Your objective: The part below that opens with the line containing "You are a computer-use agent." and closes with the line containing "Where should I" should be copied exactly, minus any pictures.

Information provided:
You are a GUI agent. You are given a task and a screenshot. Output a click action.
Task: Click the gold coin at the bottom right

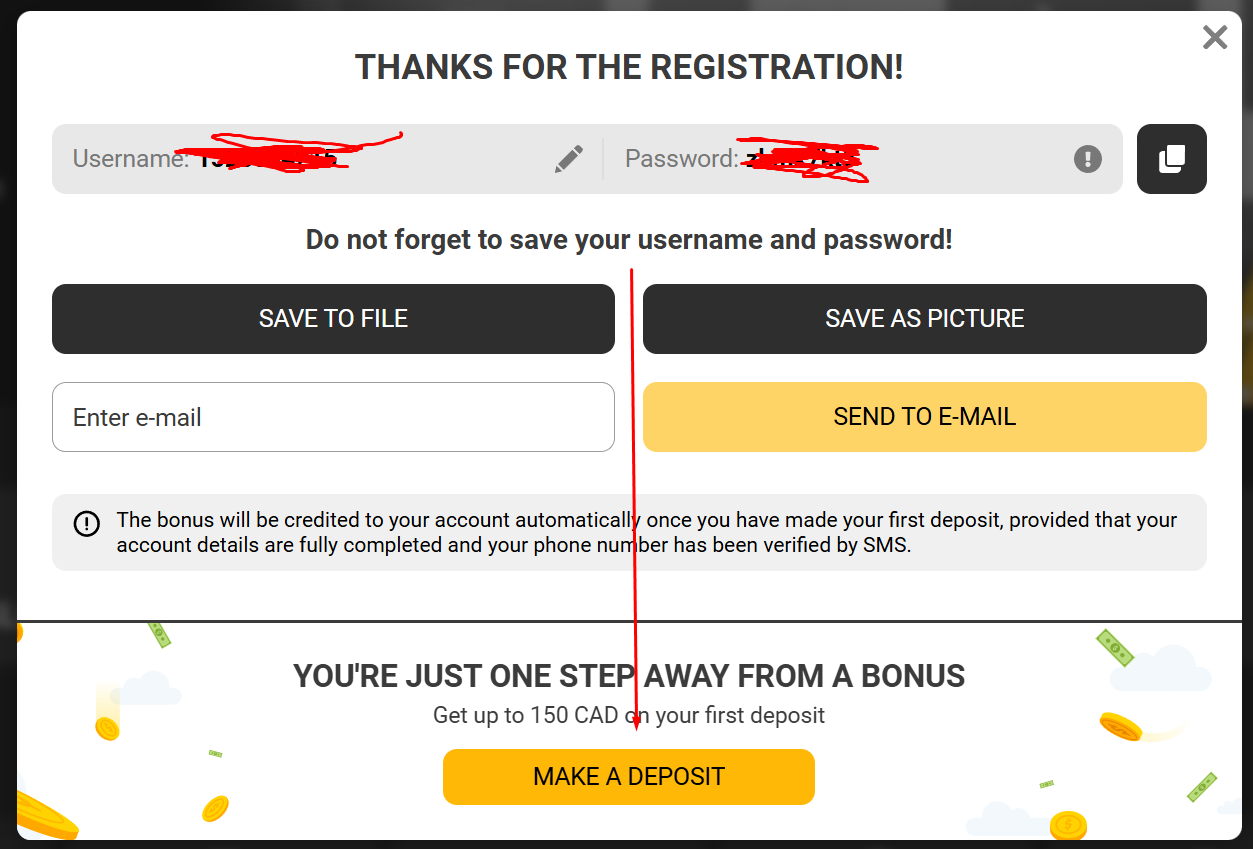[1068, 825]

* * *

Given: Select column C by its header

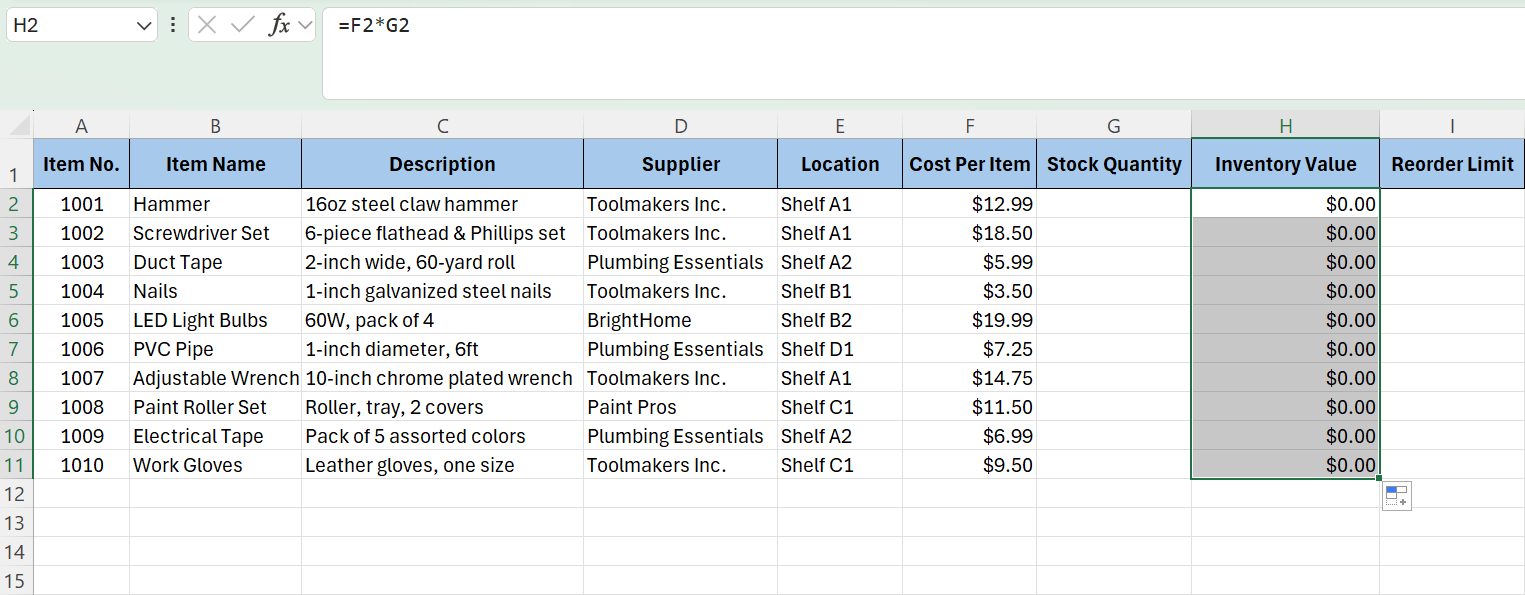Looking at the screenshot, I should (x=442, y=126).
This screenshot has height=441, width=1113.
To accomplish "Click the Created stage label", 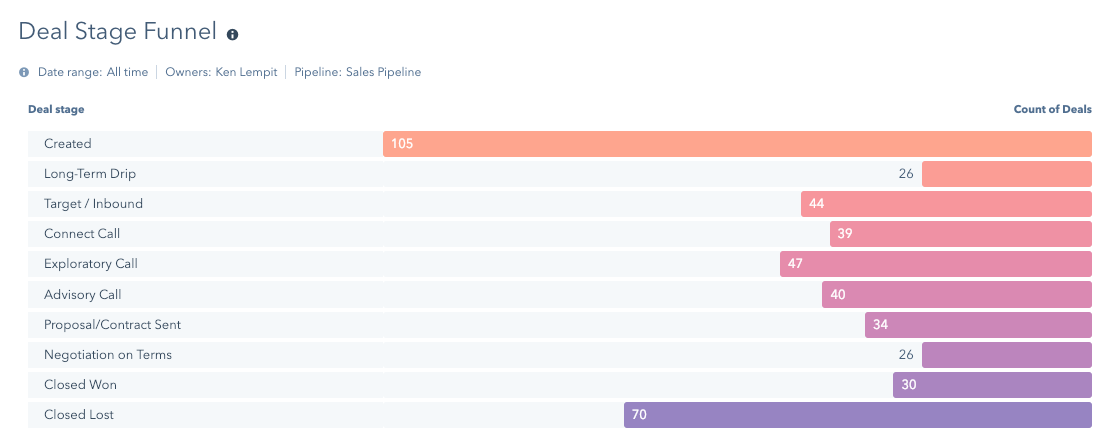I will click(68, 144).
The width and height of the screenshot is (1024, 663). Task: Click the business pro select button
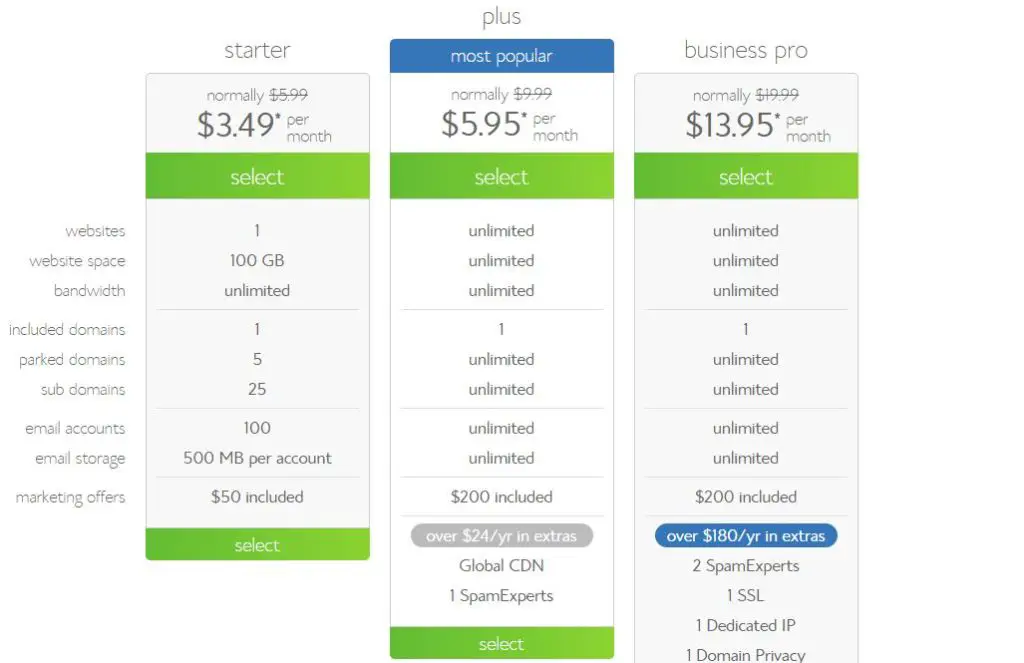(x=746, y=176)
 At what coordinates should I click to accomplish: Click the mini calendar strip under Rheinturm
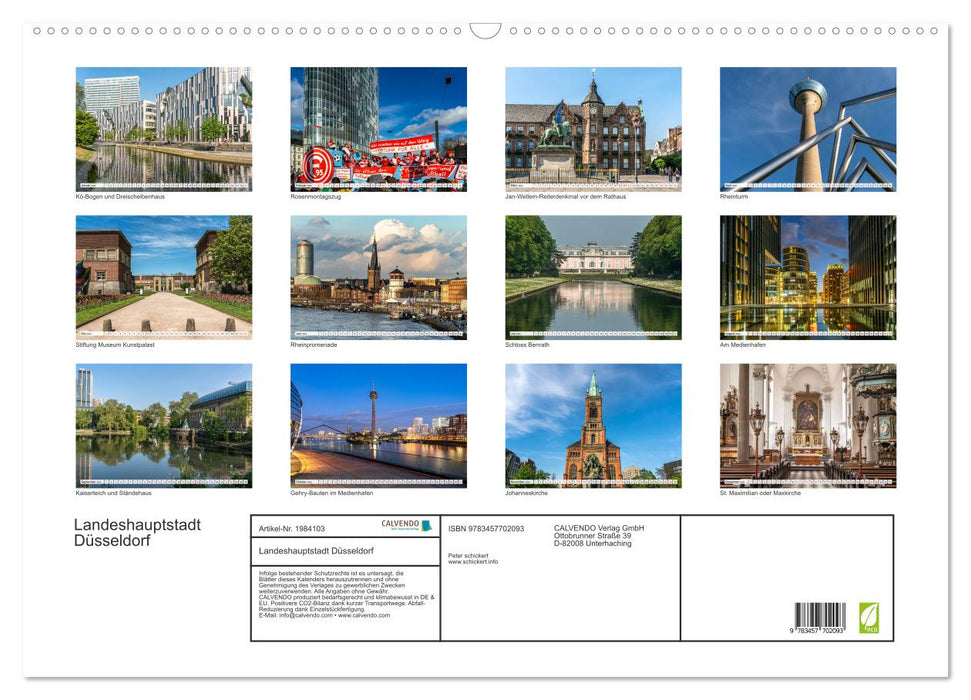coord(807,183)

* * *

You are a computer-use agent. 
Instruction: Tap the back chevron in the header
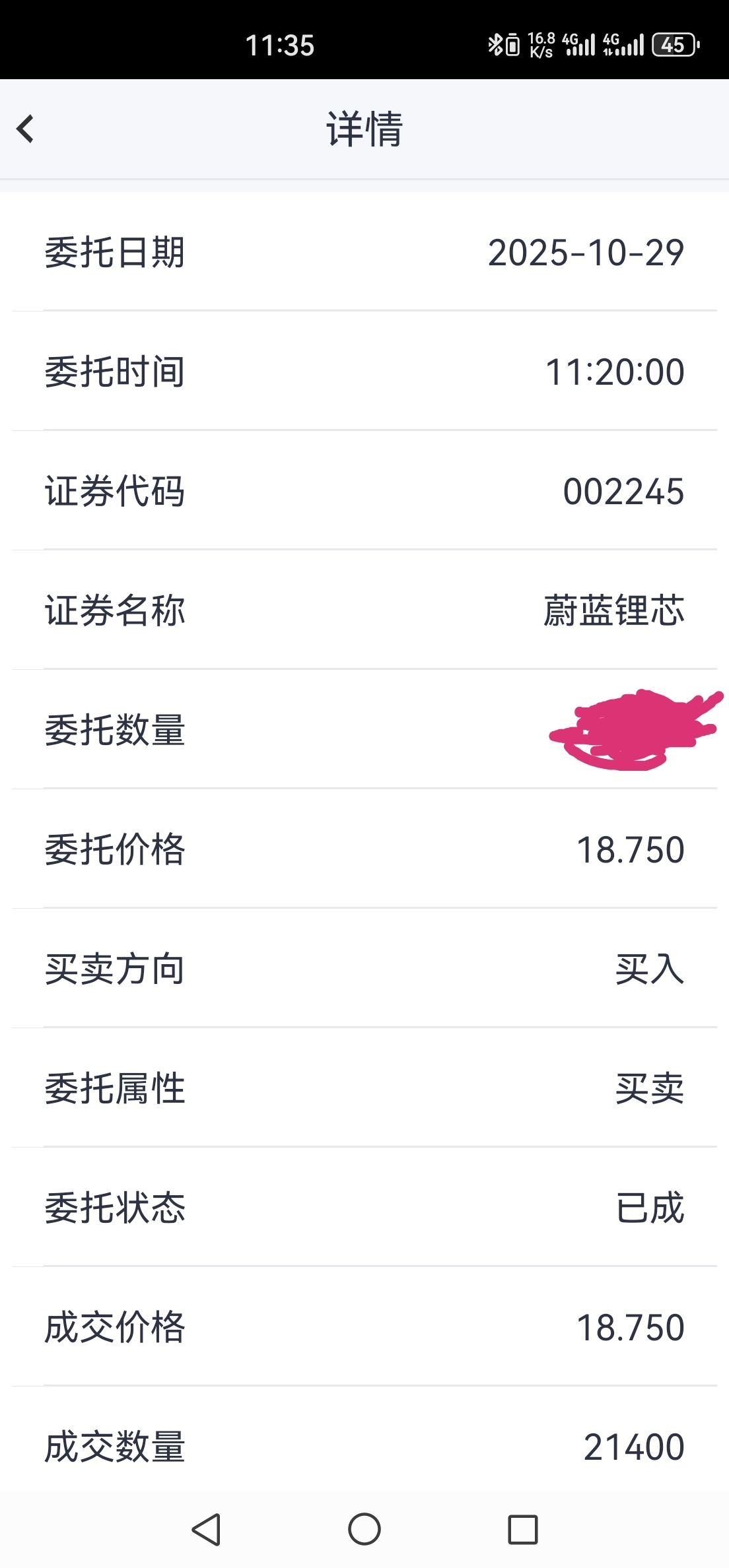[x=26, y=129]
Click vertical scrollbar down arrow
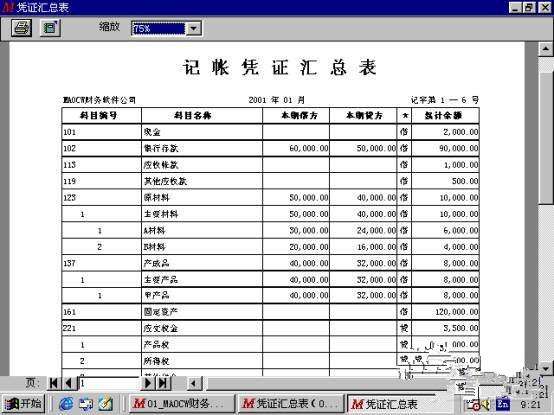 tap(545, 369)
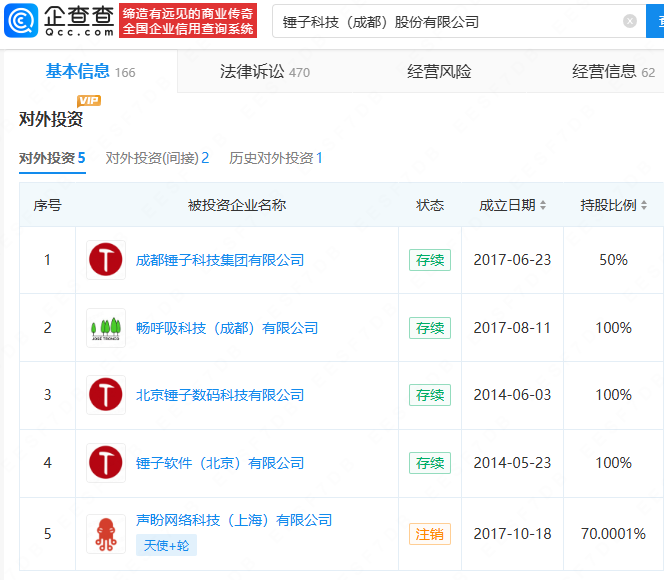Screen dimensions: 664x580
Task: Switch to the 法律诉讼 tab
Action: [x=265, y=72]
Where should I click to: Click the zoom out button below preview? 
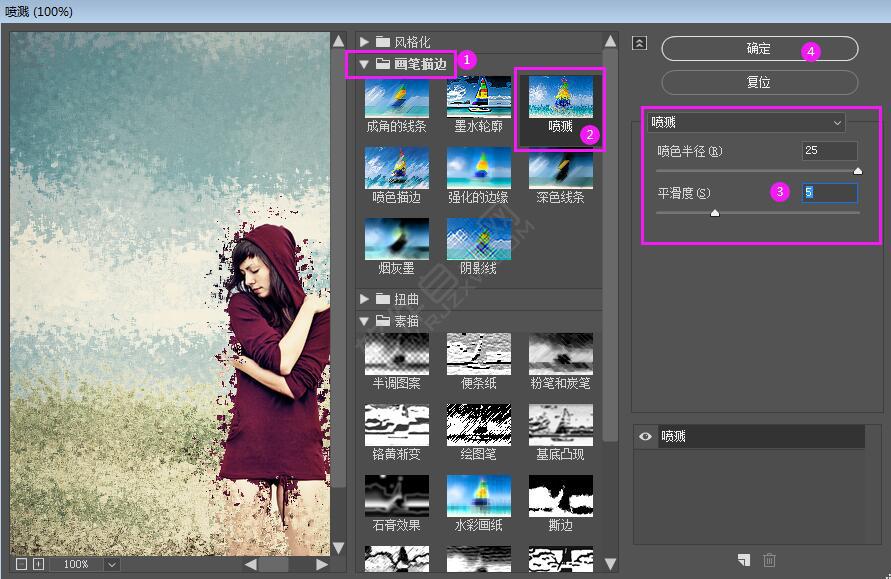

Solved problem:
You are a computer-use agent. 
Instruction: Tap the back chevron in the header
[x=26, y=129]
Click vertical scrollbar down arrow
 tap(545, 369)
Screen dimensions: 664x580
Task: Switch to the 法律诉讼 tab
Action: [x=265, y=72]
Where should I click to: Click the zoom out button below preview? 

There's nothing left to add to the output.